▸ Requirements:
Could you output the lines below word for word, leaving out the pictures?

▸ Listed records:
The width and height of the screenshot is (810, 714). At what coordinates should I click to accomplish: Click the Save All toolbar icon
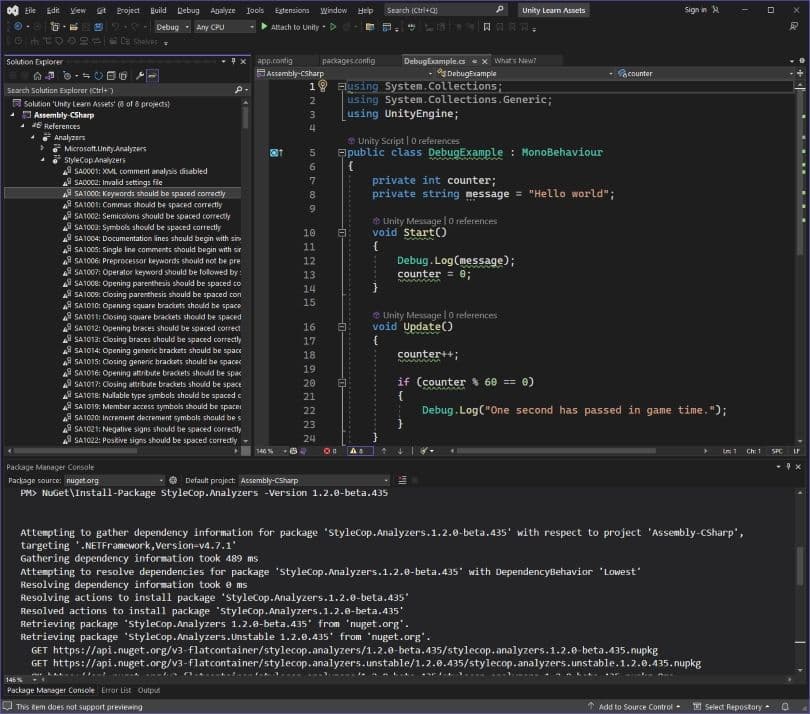coord(99,27)
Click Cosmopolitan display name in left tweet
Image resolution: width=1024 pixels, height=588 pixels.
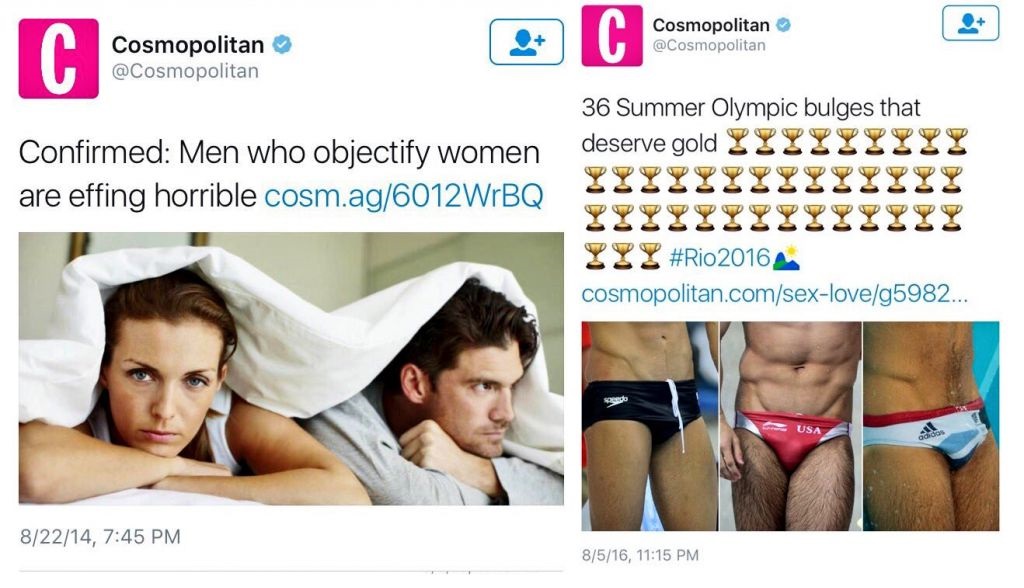coord(188,44)
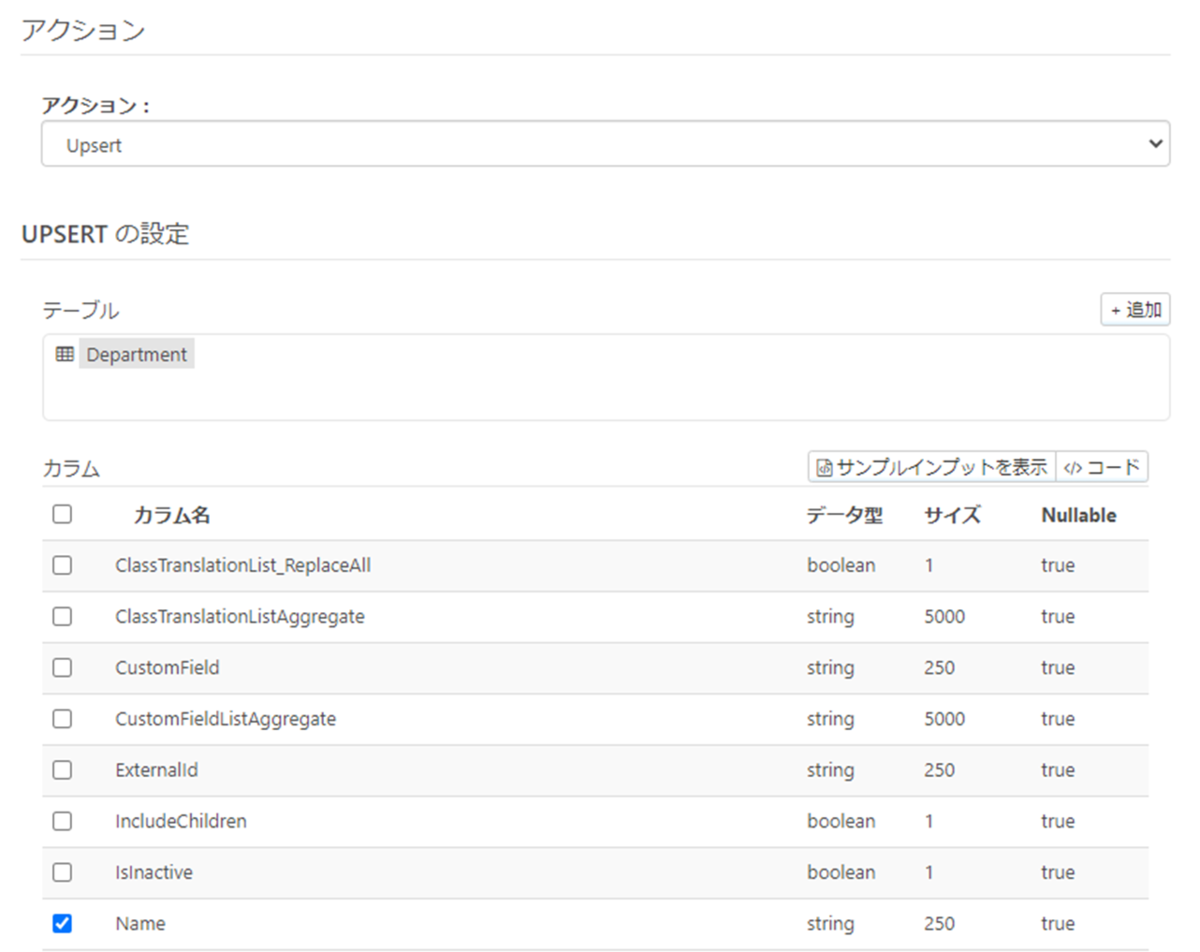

▸ Task response:
The width and height of the screenshot is (810, 714). At what coordinates should I click to accomplish: Click the Save All toolbar icon
coord(99,27)
Click Cosmopolitan display name in left tweet
Image resolution: width=1024 pixels, height=588 pixels.
coord(188,44)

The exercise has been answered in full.